This was a pretty interesting job for my first time. The colony was pretty small and hadn't made much progress building up spring numbers. Once I started removing comb it was clear that they were pretty much totally honey bound. I was able to pull out the equivalent of just one deep frame of brood and the rest was capped and set oilseed rape honey.

The bee vac worked well, after a few teething issues getting the pressure right. I ended up wrapping the vac in cling film to improve the seal to the point where it was almost but not quite able to lift bees that were hanging on. Very low loss rate in the catch box. After I'd got all the comb out I still hadn't found the queen but there were plenty of forager bees coming back ready to get scooped up.

Eventually it occurred to me to go outside and see how many bees were still flying, and I found the queen on the outside of the building with a ball of workers around her. Out of easy reach but she would have been accessible with the bee vac. At that point I dragged teh beevac downstairs, rigged up and extension cord and looked up... to find that her majesty had scampered and there was suddenly a lot of activity back at the entrance again!

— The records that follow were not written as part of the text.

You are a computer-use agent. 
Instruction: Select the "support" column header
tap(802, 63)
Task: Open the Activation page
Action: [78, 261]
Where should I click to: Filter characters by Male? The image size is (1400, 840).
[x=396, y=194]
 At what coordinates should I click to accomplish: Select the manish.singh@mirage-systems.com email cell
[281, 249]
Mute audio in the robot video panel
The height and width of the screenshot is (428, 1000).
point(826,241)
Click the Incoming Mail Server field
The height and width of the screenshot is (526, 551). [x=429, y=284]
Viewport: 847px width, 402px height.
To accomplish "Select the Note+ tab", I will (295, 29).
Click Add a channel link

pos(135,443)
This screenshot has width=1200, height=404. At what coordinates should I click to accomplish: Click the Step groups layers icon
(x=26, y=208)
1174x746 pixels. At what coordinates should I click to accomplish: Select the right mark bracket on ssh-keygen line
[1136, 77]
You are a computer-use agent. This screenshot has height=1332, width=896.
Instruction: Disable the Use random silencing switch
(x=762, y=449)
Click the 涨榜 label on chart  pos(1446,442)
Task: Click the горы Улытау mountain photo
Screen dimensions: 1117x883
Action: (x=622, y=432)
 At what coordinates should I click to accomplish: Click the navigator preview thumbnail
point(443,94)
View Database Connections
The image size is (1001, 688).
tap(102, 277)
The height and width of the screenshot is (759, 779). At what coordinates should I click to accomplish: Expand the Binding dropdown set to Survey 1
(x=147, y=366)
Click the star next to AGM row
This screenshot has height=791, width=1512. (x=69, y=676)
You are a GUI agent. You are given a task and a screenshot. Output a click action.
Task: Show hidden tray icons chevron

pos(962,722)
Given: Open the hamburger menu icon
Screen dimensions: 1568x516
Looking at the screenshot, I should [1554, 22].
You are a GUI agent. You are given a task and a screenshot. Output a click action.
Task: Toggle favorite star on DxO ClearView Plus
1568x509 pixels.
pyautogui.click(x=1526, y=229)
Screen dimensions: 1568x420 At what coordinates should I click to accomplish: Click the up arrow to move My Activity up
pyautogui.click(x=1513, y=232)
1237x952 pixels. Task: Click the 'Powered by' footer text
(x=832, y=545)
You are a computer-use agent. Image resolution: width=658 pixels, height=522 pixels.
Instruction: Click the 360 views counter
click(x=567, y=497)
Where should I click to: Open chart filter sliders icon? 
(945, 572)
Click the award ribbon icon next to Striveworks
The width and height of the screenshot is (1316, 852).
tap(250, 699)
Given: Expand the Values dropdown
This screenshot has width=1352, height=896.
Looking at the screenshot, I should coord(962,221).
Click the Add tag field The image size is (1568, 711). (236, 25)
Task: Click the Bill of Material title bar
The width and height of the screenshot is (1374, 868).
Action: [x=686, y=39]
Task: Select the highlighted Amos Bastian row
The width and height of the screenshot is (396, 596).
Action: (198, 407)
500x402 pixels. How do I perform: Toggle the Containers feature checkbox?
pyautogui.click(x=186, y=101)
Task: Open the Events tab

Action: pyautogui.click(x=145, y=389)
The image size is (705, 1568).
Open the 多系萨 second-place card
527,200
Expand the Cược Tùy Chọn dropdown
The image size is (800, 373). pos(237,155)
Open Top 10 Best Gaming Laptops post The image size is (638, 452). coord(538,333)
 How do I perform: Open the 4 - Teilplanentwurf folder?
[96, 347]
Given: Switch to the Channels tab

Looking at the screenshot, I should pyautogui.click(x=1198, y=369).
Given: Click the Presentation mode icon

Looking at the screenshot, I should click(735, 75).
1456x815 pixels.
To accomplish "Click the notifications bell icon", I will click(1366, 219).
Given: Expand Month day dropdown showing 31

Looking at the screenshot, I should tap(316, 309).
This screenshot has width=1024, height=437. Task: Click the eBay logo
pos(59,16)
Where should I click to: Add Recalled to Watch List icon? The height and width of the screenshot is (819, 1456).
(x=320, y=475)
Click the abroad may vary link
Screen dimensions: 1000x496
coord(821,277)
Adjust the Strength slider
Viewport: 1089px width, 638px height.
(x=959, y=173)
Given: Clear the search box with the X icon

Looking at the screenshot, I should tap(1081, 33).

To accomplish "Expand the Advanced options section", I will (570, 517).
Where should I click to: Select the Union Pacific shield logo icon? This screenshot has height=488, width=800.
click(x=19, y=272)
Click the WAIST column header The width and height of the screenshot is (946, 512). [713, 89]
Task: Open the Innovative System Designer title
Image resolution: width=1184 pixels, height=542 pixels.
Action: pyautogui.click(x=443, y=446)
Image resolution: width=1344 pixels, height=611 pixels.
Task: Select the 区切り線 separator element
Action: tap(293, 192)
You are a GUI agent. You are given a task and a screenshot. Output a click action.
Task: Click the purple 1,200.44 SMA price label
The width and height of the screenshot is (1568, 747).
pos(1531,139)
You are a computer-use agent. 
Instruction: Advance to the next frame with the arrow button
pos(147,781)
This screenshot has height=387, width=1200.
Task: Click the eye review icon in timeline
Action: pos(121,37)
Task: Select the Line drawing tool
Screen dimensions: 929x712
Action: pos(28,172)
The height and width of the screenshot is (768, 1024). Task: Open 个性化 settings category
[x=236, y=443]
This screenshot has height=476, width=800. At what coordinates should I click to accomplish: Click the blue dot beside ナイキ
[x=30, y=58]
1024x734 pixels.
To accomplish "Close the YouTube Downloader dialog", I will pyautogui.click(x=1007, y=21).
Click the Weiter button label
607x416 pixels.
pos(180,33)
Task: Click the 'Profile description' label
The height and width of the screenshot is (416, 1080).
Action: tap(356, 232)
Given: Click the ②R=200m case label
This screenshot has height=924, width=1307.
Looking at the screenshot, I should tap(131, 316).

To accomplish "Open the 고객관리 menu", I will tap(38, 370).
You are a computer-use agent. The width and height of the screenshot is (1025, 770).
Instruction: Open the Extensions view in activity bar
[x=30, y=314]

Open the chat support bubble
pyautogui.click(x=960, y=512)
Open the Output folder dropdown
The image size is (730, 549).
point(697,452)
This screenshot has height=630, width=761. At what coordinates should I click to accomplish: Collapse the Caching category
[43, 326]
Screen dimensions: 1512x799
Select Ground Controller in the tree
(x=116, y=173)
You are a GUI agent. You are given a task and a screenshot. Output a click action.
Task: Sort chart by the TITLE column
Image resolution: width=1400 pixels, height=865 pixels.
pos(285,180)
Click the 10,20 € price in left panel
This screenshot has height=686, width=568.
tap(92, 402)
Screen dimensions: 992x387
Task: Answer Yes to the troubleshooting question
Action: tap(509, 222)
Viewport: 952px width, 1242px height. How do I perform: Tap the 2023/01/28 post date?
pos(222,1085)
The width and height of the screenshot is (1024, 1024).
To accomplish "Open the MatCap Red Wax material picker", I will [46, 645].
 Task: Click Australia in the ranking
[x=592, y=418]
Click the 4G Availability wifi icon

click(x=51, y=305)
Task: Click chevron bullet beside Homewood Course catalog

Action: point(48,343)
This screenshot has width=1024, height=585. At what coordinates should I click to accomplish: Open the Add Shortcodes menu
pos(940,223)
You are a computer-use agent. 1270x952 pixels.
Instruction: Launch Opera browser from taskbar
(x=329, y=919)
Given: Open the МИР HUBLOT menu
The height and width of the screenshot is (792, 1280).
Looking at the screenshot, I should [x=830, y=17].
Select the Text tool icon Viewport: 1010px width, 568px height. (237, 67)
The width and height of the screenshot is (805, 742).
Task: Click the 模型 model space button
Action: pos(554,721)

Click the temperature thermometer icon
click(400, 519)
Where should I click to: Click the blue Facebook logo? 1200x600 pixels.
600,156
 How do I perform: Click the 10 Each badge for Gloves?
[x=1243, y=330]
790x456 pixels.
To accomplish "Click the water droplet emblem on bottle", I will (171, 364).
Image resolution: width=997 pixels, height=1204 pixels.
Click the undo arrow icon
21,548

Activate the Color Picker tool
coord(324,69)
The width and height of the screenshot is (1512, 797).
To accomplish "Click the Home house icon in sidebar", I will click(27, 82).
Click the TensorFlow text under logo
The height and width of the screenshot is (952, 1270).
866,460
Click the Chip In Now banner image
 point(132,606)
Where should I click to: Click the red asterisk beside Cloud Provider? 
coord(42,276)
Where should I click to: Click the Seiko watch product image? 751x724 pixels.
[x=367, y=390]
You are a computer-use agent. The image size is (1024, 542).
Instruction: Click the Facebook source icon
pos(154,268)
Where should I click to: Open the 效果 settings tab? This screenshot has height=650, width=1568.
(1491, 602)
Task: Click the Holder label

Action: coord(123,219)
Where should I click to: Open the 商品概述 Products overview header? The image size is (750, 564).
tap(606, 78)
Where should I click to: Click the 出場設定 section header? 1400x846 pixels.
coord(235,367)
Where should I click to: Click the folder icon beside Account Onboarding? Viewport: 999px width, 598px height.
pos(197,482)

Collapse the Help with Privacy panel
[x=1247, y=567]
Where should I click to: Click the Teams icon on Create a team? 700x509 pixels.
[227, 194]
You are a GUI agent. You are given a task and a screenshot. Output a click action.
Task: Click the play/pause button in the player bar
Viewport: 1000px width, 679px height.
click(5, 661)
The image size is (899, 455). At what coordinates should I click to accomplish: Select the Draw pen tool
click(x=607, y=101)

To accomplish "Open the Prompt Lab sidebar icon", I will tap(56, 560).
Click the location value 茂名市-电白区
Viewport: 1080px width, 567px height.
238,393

Cue hauling everything back through the house and upstairs again, to find the room full of flying bees which got vacced. With the numbers thinned there was still no sign of the queen, so I leaned out of the window to take a look at the wall and what do you know, she was just a few inches away on the outside wall! Unfortunately my queen catching clip was missing (it has since emerged from the biscuit tin - hazards of having a toddler) so I tried to improvise with an conveniently located coffee cup and failed. The queen dropped off the wall to the path below. Cue another trip downstairs to try and hunt her down. Fortunately she had landed on the white wall about 5ft from the ground and was a really easy catch on the third attempt!

Overall it took me about 7 hours from arrival to departure probably 2 of which were setting up and cleaning up at the end. I would also probably move faster next time now I have a feel for the process. The second half of this I did without my suit, once all the wax was cut and I was down to cleaning out the cavity and collecting stragglers.

  • Don't let toddlers "help" with your bee kit!
  • Make sure you pack a pair of gloves, not two right gloves!
  • The ratchet strap to hold the hive/beevac together securely was a godsend
  • Having a sink with running water immediately under the colony was a lucky bonus - I avoided a lot of stickiness


  • Finally, they are all now nicely installed in their new home. The queen is still caged for now, I'll probably let her out tomorrow once everyone has decided that the new place is home.